Issu du punk dans le début des années 80 (alternative punk), le mouvement gothique est un mouvement under-ground préconisant un style musical, une esthétique vestimentaire et un état d’esprit particuliers. Ils préconisent des expéditions dans des lieux ténébreux présentant une atmosphère morbide, comme les cimetières ou les catacombes, où ils aiment passer la nuit. Ils sont fascinés par l’inquiétant, l’étrange, le fantastique, le ténébreux.
La « culture » gothique s’inspire principalement de deux périodes : le Moyen-Âge et surtout le romantisme, dont il privilégie et accentue les aspects tristes, lourds, voire lugubres. Ils préfèrent le romantisme noir, spécialement la tradition britannique du milieu du 19ème s. : Dracula de Bram Stoker, Frankenstein de Mary Shelley, Vampire de J. Polidori, Carmilla de Sheridan Lefanu ; ou encore les romans sombres d’Anne Ratcliffe. Au niveau musical, des groupes comme « The Cure » ou « Sister of Mercy » sont considérés comme fondateurs de « la cathédrale gothique ». Le flambeau est de nos jours repris par d’autres groupes aux noms significatifs : « Tristania », « Paradise lost », « Tiamat », « Christian Death ».
Les gothiques affectionnent les atmosphères mystérieuses et inquiétantes, qui suscitent la peur, l’angoisse. Les musiques aux rythmes lourds portent des chants plaintifs, dont les textes troublants tournent autour de la mort. L’amour lui-même est célébré dans son aspect pathétique de drame déchirant, débouchant sur l’issue fatale. La souffrance, qui arrache des cris voire des hurlements de désespoir, est au cœur des célébrations gothiques.
Autant dire que le pessimisme, la mélancolie, l’affliction sont de mise ; et ce goût pour le macabre transparaît jusque dans l’esthétique. Le noir prédomine et est en fait l’unique couleur ; des cheveux teints jusqu’à la dentelle : tout est noir. Seuls le violet, le pourpre ou le mauve peuvent éventuellement trouver grâce. Les matières préférées mais non exclusives, sont le cuir, le latex ou la soie. L’apparence du gothique est froide, sévère ; en même temps elle est sophistiquée ; son habillement est parfois même recherché, élaboré. Le maquillage – très marqué – souligne des lèvres noires sur un fond de visage blanchâtre évoquant un mort-vivant. Pendentifs et bagues complètent la panoplie mortuaire : croix, corbeaux (signe de solitude), têtes de mort, ossements ou squelette.

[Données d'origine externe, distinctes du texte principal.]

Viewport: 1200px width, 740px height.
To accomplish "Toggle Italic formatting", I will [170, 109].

En principe, cet accoutrement se veut l’expression des sentiments profonds du gothique ; mais on peut se demander s’il ne s’agit pas plutôt d’un effet de mode et d’une dynamique de groupe, qui risquent d’induire chez des personnes fragiles ou malléables, des sentiments morbides pouvant conduire à de véritables dépressions. Loin de les aider à contenir leurs angoisses, cette dramatisation de la souffrance, et cette théâtralisation des sentiments morbides, risquent plutôt de réveiller des peurs enfouies et de les exacerber jusqu’à des niveaux pathologiques. Les réunions dans un décor composé de pierres tombales, de croix, de chandeliers, de drapés funéraires et de cercueils, dont certains serviront de litière, tout cela dans une atmosphère sombre, sinistre, morbide, n’arrange certainement pas les psychismes délicats.

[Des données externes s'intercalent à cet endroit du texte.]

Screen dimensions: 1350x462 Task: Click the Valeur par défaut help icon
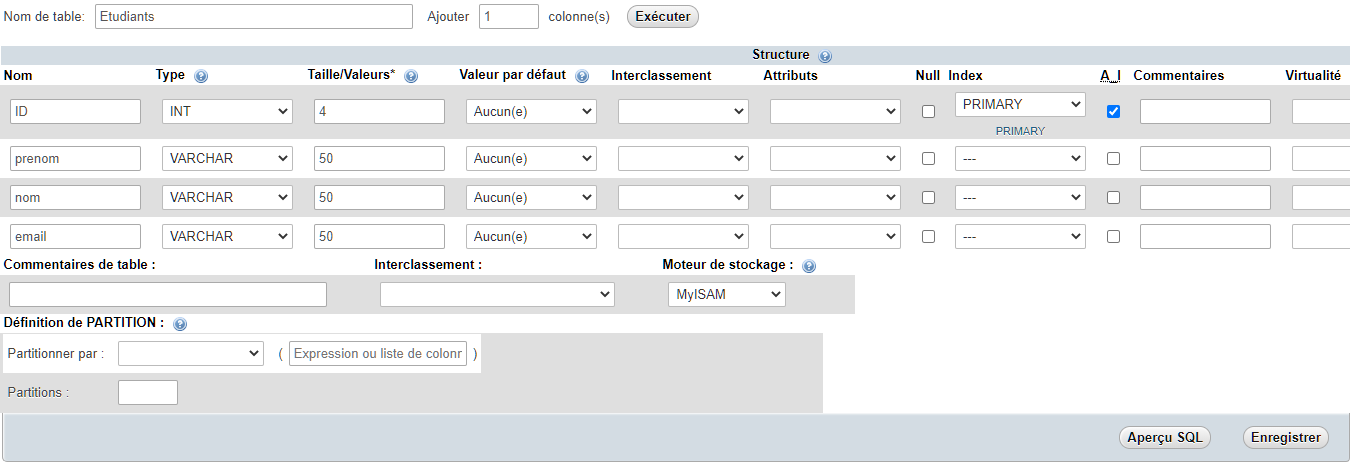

Il y a indiscutablement un fort aspect contestataire, anticonformiste dans le mouvement gothique – que celui-ci reconnaît d’ailleurs parfaitement. Mais prendre plaisir à ce qui est mortifère est pour le moins malsain ; et nous avons hélas déjà pu constater comment ce genre de « divertissement » peut conduire à des débordements intolérables.